My second TTIG, connected to a corporate WLAN, which is switched off every night, runs stable the last two days … also a big improvement. This device was implemented for testing purposes only and will be switched off within the next 2 weeks.
Hello Everyone,
Our latest update seems to have gone well and we got some positive feedback on Forum/Slack. So we’re going to deploy another update where the server supports WebSocket Pings. This will keep TTIG connections alive even when there’s no upstream data. The ping interval is set to 30s.
This will be deployed within the next hour in the US-West cluster and based on it’s performance, soon in the EU cluster.
Regards,
Krishna
Hey thanks for the confirmation. With the newer release, even this 10 min wait time will not be necessary. Let’s see how the update goes.
Hello Krishna,
Within the last 6 days there was only one outage on my “critical TTIG” (maybe it lost WLAN Connection) lasting some hours. Your latest update seems a big improvement. Is the Update in the US West cluster ok ? When will it be implemented in the EU Cluster ?
regards
Franz
Hey Franz,
The updates are now rolled out to the EU cluster as well.
Regards,
Krishna
Hello Krishna,
my TTIGs work like a charm … I’m really impressed
many thanks for this solution 8-;))
cu
Franz
Yes @KrishnaIyerEaswaran2, it works fine now.
But still missing the TTNmapper integration (read: not shown on the map with use of the app)
Yes, location is set correctly and visible for the public
BR,
Jeroen
After i noticed the new firmware rollout post here, today i reinstalled my TTIG.
Now it delivers time of day in metadata, great!
But: it’s about 1 second late, compared to my MatchX1701 gateway which uses GPS time.
Or the MatchX1701 is wrong?
Need to analyze this further. Will keep you posted here.
"gateways": [
{
"gtw_id": "eui-40d63cfffeMATCHX",
"timestamp": 64530420,
"time": "2020-02-28T18:20:49.389245Z",
"channel": 5,
"rssi": -69,
"snr": 8,
"latitude": 52.53737,
"longitude": 13.41779,
"altitude": 60
},
{
"gtw_id": "eui-58a0cbfffeXXTTIG",
"timestamp": 568394828,
"time": "2020-02-28T18:20:48.352178096Z",
"channel": 0,
"rssi": -78,
"snr": 8.25
}
]
}
‘GPS Time’ is normally understood to be the time at the beginning of 1980. Since then there has been 18 leap seconds added, so there is now an 18 second difference between the time the GPS network uses as a base and UTC time.
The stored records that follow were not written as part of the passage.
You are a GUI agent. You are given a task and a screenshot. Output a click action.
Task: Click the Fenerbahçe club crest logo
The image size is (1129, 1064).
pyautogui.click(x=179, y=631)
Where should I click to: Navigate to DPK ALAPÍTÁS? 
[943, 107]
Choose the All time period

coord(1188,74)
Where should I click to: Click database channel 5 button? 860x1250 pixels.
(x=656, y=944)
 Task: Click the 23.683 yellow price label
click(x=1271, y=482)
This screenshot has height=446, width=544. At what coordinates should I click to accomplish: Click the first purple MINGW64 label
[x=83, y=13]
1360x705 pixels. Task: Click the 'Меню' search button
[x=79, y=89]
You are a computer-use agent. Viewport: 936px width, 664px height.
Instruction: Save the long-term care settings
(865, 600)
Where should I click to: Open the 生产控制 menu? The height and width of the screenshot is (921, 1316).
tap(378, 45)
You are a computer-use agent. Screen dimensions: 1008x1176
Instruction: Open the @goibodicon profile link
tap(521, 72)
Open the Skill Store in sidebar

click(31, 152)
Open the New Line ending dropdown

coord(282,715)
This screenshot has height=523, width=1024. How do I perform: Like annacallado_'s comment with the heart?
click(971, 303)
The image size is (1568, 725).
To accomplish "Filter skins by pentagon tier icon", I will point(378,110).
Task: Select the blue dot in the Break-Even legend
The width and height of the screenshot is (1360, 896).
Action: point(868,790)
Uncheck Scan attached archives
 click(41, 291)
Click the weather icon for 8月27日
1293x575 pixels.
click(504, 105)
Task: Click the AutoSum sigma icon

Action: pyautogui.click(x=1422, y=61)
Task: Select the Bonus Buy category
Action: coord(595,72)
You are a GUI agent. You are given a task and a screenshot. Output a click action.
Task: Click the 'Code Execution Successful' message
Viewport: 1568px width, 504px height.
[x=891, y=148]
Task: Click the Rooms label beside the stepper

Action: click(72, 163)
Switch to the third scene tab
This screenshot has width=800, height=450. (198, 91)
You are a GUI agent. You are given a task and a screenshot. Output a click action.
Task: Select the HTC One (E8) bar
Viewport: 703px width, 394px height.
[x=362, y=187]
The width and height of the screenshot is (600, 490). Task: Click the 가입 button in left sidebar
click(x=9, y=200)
I suspect what you mean is ‘time obtained from a GPS’. The time taken from the GPS (and then used by the gateway) can be different from UTC time.
Its often assumed GPSs put out UTC time, this is not always the case.
I know all that, but it does not explain why we see a difference of around 1 second here.
The MatchX gateway uses time obtained from gps for feeding the PPS input line of Semtech’s concentrator chip. The packet concentrator code (Semtech) draws absolute time from NMEA sentences of same gps signal. For me it looks like this code has a bug: if NMEA record arrives near top of second, it is intepreted with the next pps pulse, instead with previous. This makes the absolute time advance by 1 second.
If this is the root cause here, the “new” TTIG time will probably be correct.